Of 18 visitors, I am landed last. A green Land Rover waits off the runway. I walk over and introduce myself to a safari-vested driver, Jacob Ngunjiri, who will take me to the camp, and, in the next two days, guide me through the wonders of the storybook.
Did I mention the seven elephants grazing on the other side of the runway as we arrive?
We jounce down a dirt road a few miles, and wind our way into the riverbank forest. I leave the car and walk a foot trail down to the muddy, fast-moving Mara. I notice two hippos stationed downstream. And the lack of a bridge across. Instead, we take a skiff, which is pulled by rope to the other bank.
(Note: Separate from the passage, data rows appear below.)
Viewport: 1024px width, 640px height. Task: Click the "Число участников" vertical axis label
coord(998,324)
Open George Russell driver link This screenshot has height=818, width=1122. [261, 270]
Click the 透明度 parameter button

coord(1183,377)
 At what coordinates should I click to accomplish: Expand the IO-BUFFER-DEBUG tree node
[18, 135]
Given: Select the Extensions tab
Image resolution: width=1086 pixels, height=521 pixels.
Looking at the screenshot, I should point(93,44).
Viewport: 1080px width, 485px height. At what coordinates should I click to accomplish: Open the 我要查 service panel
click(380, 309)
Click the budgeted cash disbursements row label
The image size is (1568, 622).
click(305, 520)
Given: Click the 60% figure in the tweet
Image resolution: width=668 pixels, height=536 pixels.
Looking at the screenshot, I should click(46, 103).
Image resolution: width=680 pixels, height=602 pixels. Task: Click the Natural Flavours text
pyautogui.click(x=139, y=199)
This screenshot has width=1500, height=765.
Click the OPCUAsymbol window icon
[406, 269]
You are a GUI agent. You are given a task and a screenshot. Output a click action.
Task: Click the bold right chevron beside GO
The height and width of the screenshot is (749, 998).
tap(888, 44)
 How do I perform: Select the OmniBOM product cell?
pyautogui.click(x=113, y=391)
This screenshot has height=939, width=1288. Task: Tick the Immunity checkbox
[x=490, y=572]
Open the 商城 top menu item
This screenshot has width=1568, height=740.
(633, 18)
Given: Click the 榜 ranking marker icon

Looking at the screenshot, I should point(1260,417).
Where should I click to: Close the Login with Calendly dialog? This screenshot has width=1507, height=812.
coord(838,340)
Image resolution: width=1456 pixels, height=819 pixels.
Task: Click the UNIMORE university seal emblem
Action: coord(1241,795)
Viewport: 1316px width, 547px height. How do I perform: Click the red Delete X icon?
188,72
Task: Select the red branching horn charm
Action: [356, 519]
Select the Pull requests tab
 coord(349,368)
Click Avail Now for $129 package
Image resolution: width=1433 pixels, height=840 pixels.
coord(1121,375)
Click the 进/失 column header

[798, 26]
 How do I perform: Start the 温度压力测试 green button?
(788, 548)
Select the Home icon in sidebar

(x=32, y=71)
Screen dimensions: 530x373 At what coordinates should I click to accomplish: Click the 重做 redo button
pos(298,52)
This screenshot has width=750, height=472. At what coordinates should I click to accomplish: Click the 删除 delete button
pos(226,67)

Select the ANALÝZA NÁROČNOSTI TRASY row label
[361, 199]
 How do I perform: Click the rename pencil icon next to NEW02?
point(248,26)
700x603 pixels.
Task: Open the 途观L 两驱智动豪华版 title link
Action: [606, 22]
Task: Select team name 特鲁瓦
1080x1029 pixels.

Little Governor's Camp--as opposed to nearby Big Governor's or Governor's Paradise Camp--is arranged at the edge of trees on a crescent of mowed grass: 17 double-bed tents, a thatched-roof bar, cooking pit and dinner tent. In front of the privately run camp is a 200-acre swamp, and beyond that more forest.
I walk up the concrete steps to my porch. There is patio furniture and a sprawl of tautly guyed green canvas that covers 200 square feet. I chuckle at my friend's description of "tent camping." With a solid foundation, mats and carpet floors, a wood dressing table, tiled bathroom with bidet and oversized shower, outside patio and lawn furniture--all I can say is it's lucky no one has to pack up this tent and move it somewhere.
A soft 70-degree breeze blows through the netting windows. I hear munching. A troupe of wart hogs is down on its knees in front of my tent trimming the lawn. Large tusks, I notice, are useless at this task. I suspect I know what they are useful for.
Lunch is outdoors: creamed soup, cold cuts, salad, fruit, pasta and icy Tusker lager beer from Kenya. Nine elephants are grazing in the swamp. One of them scares up a hippo, which goes waddling and splashing into deeper water. A family of baboons emerges at the forest edge. A female wart hog with what I might describe as curvaceous tusks moves to my side and stands there like a Labrador retriever.
I lunch with a woman traveling from Boston with her 5-year-old son, who is sure to be spoiled for the rest of his life by this experience. A Vancouver, Canada, family joins us--the woman is a doctor and has been working for a month at a rural hospital. Some of the visitors seem interested in each other. I'm interested in solitude. You can have it either way.